__Text block__
※

For convenience, we adopt a standard six-parameter ΛCDM model in the following, with baryon density ${{\rm{\Omega }}}_{b}{h}^{2}$ , cold dark matter density ${{\rm{\Omega }}}_{c}{h}^{2}$ , optical depth at reionization τ, amplitude and tilt of the primordial fluctuations A_s and n_s, and the Hubble parameter H₀ as free parameters. To evaluate corresponding power spectra, we employ CAMB³ (Lewis et al. 2000). In the rest of the paper, we will denote this vector of parameters as θ.

※

__Supplied data__
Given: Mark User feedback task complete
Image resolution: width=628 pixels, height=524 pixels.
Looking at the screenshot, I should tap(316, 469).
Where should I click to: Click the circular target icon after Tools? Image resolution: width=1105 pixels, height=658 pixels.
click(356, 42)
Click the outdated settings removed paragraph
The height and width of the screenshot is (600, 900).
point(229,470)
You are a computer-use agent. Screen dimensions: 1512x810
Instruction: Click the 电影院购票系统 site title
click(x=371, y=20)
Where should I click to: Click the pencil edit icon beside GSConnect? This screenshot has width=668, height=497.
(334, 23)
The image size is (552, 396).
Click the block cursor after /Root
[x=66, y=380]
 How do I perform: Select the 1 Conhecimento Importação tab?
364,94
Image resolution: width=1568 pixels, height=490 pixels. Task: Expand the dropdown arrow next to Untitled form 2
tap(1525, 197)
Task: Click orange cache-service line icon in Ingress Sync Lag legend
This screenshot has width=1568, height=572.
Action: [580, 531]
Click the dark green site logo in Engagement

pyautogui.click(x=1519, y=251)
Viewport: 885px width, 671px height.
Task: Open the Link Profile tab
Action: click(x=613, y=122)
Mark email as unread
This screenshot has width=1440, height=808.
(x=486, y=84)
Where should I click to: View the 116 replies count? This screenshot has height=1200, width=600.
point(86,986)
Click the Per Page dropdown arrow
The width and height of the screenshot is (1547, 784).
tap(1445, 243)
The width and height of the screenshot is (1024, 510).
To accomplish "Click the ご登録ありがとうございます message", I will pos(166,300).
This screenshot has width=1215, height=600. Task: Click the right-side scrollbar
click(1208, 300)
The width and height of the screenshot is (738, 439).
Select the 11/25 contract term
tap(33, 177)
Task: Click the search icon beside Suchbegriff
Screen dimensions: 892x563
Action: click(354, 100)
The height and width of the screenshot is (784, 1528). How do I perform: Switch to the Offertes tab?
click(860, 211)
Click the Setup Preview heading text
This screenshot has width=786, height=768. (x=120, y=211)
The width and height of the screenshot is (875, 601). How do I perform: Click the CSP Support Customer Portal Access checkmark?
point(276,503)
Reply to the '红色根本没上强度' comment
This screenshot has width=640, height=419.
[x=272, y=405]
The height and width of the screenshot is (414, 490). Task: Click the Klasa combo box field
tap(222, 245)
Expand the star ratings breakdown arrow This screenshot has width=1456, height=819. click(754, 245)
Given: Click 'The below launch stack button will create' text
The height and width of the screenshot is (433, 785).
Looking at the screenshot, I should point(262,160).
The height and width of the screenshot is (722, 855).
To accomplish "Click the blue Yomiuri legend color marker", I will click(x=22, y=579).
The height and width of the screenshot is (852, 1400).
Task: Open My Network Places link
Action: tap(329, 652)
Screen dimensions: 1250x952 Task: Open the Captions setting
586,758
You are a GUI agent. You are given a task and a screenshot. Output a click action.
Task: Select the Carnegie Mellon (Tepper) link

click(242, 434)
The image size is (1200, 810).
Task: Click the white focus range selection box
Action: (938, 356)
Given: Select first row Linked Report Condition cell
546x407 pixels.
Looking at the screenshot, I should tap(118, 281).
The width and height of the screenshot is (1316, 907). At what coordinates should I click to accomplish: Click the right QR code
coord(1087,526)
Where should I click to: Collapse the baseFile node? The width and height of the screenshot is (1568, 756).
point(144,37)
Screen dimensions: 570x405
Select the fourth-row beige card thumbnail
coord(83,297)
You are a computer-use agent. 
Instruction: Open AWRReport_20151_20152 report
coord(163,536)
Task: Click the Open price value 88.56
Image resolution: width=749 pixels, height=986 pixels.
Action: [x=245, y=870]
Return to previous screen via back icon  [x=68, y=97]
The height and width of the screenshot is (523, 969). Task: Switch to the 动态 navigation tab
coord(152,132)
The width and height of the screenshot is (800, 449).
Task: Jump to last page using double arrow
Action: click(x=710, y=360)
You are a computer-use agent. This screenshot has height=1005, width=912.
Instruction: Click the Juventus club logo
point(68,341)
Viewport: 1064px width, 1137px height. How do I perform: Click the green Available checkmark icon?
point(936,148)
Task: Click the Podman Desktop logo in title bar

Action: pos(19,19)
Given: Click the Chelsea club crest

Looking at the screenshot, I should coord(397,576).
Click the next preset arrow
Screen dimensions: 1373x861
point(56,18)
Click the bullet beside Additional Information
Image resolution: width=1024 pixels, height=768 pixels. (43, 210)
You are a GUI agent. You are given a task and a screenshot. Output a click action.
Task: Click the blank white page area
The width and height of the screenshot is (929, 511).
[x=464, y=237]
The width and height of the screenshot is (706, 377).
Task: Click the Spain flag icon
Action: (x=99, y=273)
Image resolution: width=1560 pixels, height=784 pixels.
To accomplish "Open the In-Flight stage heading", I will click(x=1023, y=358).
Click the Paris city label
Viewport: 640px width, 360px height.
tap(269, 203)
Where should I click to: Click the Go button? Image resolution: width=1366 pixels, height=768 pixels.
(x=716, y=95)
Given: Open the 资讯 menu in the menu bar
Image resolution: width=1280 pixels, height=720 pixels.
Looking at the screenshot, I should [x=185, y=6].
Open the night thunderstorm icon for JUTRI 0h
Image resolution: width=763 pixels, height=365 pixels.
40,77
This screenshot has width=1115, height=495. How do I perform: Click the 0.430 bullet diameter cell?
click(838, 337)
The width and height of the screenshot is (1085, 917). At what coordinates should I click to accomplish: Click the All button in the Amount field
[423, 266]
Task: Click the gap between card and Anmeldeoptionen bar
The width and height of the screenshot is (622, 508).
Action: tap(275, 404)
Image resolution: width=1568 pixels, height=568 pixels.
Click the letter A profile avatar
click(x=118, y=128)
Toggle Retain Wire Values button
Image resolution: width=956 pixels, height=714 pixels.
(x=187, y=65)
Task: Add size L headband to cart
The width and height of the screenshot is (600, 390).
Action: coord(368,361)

※

__Direction__
Reproduce verbatim the portion of the ΛCDM parameter text above between "For convenience, we" and "parameters as θ.", inclusive.

__Complete response__
For convenience, we adopt a standard six-parameter ΛCDM model in the following, with baryon density ${{\rm{\Omega }}}_{b}{h}^{2}$ , cold dark matter density ${{\rm{\Omega }}}_{c}{h}^{2}$ , optical depth at reionization τ, amplitude and tilt of the primordial fluctuations A_s and n_s, and the Hubble parameter H₀ as free parameters. To evaluate corresponding power spectra, we employ CAMB³ (Lewis et al. 2000). In the rest of the paper, we will denote this vector of parameters as θ.